In particular, there is such a recent tendency that exterior parts and outside plate parts for vehicles are required to have a large size and a high rigidity as a molded product. Therefore, it has been demanded to provide such a material capable of exhibiting excellent thermal stability and impact resistance. Also, as to the impact resistance required for these molded products, an elongation at break or a surface impact strength becomes more important than Izod impact strength owing to the relation with strain rate. As a result, it is required to provide a material capable of improving these impact properties by blending a talc in the resin composition.

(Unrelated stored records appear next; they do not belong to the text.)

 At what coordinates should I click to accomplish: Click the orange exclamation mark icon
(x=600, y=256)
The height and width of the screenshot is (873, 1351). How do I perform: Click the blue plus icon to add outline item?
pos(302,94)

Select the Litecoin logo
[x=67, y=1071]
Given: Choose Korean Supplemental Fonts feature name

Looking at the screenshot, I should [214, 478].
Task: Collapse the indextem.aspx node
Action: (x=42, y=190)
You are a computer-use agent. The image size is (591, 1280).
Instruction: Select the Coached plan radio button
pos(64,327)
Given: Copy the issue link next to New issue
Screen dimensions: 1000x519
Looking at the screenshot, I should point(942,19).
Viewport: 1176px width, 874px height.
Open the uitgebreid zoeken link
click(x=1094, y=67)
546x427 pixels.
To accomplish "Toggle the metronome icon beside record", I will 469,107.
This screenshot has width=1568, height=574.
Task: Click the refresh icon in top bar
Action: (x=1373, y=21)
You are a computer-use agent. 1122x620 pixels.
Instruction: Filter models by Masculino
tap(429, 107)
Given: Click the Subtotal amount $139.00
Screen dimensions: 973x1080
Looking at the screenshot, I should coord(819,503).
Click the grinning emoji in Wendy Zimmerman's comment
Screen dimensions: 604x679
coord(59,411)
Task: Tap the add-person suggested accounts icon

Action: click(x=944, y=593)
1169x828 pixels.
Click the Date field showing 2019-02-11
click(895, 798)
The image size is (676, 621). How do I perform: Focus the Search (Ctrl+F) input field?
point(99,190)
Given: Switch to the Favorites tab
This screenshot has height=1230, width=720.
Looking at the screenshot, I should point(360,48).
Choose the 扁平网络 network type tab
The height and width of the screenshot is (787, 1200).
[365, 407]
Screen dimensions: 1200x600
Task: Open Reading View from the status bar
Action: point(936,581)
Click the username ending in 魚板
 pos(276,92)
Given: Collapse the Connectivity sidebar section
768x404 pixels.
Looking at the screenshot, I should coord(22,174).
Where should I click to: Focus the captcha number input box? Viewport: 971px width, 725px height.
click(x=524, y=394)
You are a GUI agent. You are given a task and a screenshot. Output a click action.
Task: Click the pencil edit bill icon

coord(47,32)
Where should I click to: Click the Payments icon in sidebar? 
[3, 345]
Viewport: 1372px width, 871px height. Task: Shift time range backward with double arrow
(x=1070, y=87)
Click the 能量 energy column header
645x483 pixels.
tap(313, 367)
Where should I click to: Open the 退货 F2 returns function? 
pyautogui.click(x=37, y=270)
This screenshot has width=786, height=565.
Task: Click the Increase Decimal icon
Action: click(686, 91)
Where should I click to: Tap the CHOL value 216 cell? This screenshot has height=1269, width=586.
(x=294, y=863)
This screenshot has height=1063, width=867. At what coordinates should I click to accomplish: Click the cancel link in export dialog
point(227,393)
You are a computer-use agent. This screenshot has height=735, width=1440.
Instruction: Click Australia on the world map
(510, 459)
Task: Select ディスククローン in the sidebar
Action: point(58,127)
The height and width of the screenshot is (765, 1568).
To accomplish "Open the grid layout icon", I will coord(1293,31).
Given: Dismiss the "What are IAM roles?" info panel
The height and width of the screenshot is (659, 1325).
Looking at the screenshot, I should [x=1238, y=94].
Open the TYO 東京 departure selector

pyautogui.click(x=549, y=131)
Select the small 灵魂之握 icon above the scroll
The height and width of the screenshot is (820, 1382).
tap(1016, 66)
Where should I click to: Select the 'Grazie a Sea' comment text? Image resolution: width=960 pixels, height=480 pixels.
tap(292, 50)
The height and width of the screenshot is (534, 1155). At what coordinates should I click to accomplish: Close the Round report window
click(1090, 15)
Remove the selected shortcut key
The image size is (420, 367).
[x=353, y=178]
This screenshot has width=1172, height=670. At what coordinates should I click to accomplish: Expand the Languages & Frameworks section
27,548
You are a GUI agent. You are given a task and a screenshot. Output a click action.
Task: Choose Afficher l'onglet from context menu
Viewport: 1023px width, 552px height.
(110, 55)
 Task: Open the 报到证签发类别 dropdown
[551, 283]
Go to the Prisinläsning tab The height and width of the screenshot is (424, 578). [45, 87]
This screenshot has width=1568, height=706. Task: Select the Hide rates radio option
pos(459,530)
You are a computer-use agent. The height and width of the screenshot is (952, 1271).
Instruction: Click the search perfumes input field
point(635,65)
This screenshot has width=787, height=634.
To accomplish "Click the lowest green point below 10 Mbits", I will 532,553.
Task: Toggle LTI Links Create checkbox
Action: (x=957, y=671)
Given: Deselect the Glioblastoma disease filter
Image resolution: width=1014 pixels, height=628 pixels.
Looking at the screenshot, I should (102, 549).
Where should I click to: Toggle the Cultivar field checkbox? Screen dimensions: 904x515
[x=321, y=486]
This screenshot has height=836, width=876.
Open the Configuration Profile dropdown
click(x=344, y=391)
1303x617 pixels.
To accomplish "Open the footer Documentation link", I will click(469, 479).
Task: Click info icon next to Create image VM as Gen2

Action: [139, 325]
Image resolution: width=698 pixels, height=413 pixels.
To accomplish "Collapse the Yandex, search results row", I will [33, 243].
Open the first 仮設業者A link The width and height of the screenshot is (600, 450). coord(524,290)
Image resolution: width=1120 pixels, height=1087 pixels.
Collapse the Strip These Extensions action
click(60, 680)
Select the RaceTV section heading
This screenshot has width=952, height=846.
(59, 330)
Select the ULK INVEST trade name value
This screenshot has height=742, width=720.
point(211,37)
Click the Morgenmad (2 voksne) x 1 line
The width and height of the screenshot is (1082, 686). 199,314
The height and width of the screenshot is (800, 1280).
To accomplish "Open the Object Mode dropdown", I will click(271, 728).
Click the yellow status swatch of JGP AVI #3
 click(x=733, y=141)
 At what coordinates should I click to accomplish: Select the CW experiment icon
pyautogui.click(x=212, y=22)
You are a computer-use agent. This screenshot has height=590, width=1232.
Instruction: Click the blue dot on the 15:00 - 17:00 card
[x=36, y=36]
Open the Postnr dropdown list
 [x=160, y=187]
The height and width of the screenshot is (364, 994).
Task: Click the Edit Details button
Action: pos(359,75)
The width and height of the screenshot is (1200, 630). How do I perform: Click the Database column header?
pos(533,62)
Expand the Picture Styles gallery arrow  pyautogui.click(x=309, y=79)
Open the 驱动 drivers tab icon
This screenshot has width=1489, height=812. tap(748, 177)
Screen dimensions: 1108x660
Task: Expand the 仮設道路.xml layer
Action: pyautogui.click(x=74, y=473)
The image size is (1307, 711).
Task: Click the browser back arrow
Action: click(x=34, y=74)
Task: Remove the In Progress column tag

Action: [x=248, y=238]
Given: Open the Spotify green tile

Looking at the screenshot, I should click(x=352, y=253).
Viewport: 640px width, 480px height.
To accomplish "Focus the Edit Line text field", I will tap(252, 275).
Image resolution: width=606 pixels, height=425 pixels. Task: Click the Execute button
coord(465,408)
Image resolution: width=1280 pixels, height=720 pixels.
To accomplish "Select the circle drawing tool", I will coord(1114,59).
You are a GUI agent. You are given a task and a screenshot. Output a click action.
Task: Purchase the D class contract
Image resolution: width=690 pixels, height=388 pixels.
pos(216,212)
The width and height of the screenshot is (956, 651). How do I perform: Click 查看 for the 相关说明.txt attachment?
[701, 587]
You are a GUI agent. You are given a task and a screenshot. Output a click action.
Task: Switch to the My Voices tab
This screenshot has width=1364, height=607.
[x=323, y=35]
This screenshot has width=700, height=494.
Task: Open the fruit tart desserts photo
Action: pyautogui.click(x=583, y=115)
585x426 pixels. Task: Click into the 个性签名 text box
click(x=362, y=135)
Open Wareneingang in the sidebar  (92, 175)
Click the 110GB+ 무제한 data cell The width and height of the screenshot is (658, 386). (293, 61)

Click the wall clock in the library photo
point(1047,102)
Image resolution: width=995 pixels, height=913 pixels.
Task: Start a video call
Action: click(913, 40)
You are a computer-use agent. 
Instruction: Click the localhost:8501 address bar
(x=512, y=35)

To solve the problem concerning poor thermal stability of the resin composition when blending a talc therein, there have been proposed a resin composition containing a specific rubber polymer (for example, refer to Patent Document 1), a resin composition containing a specific phosphorus-based stabilizer (for example, refer to Patent Documents 2 and 3), and a resin composition using a surface-treated talc (for example, refer to Patent Document 4). However, in these conventional techniques, the obtained resin compositions tend to be unsatisfactory in thermal stability and impact resistance. Therefore, it has been strongly required to improve these properties of the resin compositions.
On the other hand, there have been proposed a resin composition using a talc that is increased in bulk specific gravity by mechanical compression (for example, refer to Patent Documents 5 and 6), and a resin composition using a talc having a limited electric conductivity (for example, refer to Patent Document 7). In the Patent Document 7, it is described that the talc is preferably in the form of a compressed and granulated product, and the talc may be granulated using a binder.
However, in the conventional techniques specifically illustrated in these Patent Documents, the obtained resin compositions are still unsatisfactory in thermal stability and impact resistance. Further, in Patent Document 8, there has been proposed the technique concerning such a talc that is formed into granules using a binder, and it is described that polycarbonate resins, polyester resins, rubber-based resins as well as plural kinds of these resins may be used as the binder. However, the technique described in the Patent Document 8 neither teaches nor suggests the above problems caused upon blending the talc in the aromatic polycarbonate resins. Therefore, it is not possible to obtain a resin composition having satisfactory thermal stability and impact resistance only by blending the granular talc in the aromatic polycarbonate resins.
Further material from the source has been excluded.